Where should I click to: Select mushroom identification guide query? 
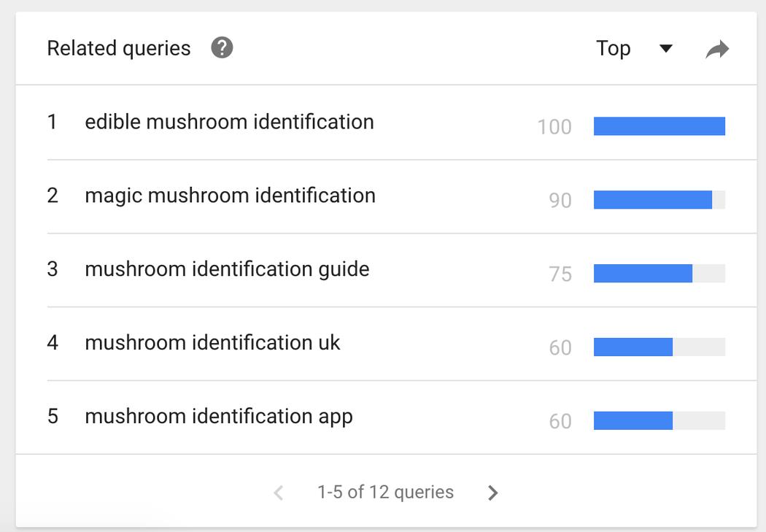227,269
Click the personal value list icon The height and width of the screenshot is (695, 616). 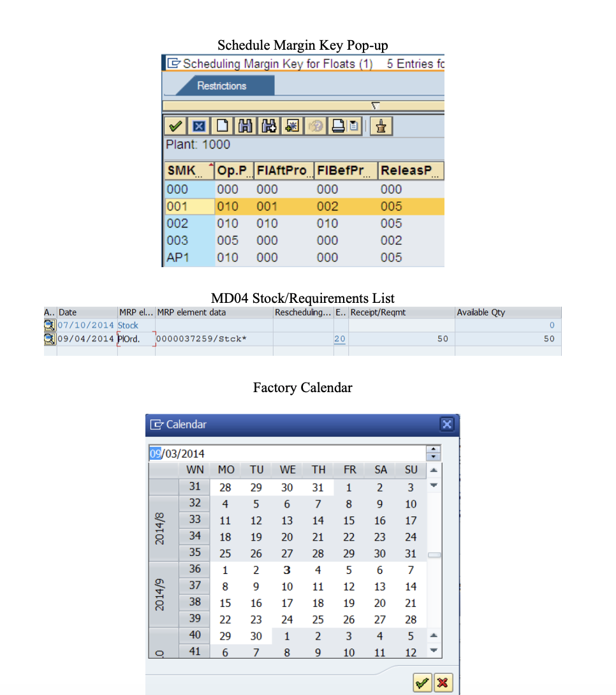click(x=381, y=126)
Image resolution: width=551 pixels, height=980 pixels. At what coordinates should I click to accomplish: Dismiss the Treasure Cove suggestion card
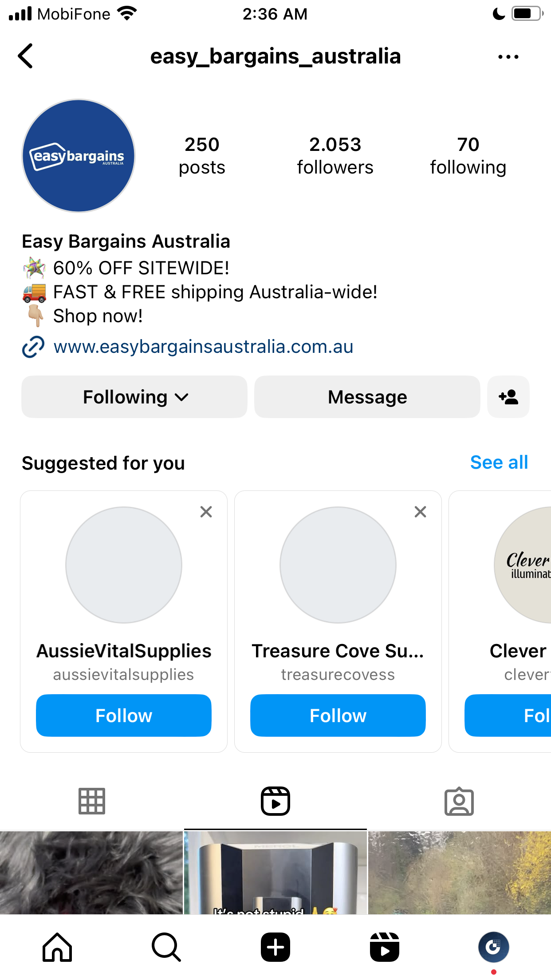click(x=420, y=512)
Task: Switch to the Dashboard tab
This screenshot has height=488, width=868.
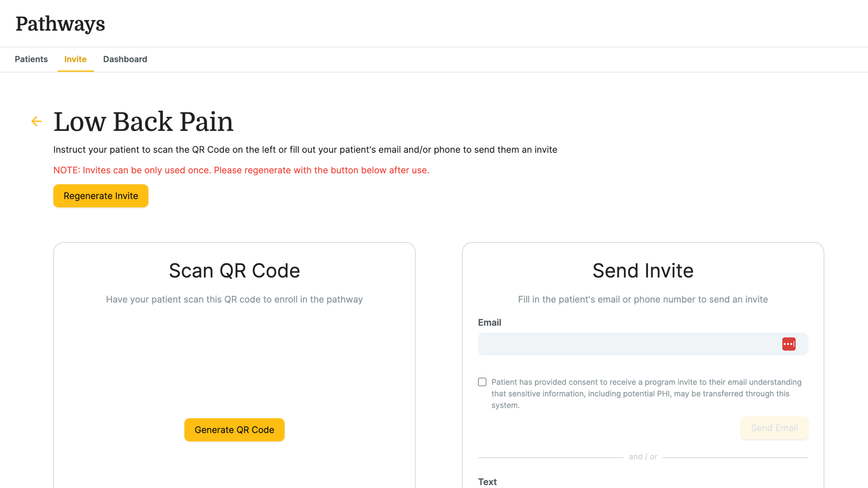Action: [x=125, y=59]
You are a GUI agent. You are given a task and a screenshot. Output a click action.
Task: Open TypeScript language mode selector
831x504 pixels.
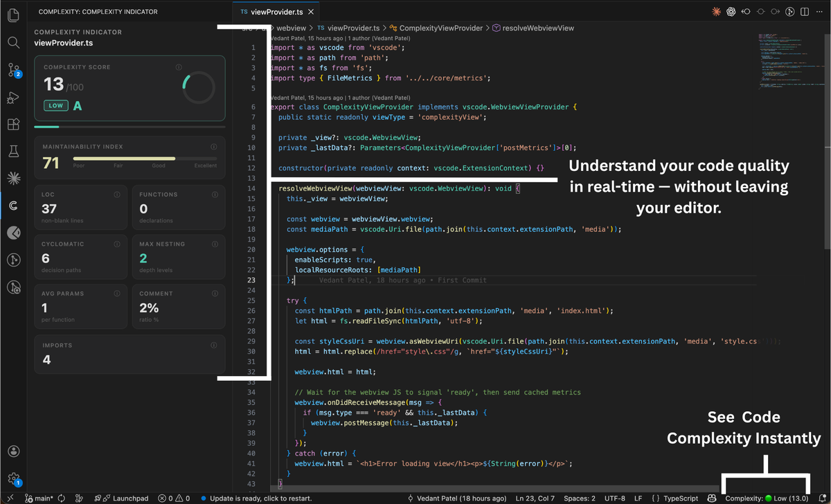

• • •

GOAL OF THE EXERCISE:
Output, exactly and with no pictures, every line from the one that contains "This screenshot has height=488, width=868." through the final line of the entries.

ANSWER AREA:
This screenshot has height=488, width=868.
Action: [x=125, y=59]
You are a GUI agent. You are given a task and a screenshot. Output a click action.
Task: Open TypeScript language mode selector
831x504 pixels.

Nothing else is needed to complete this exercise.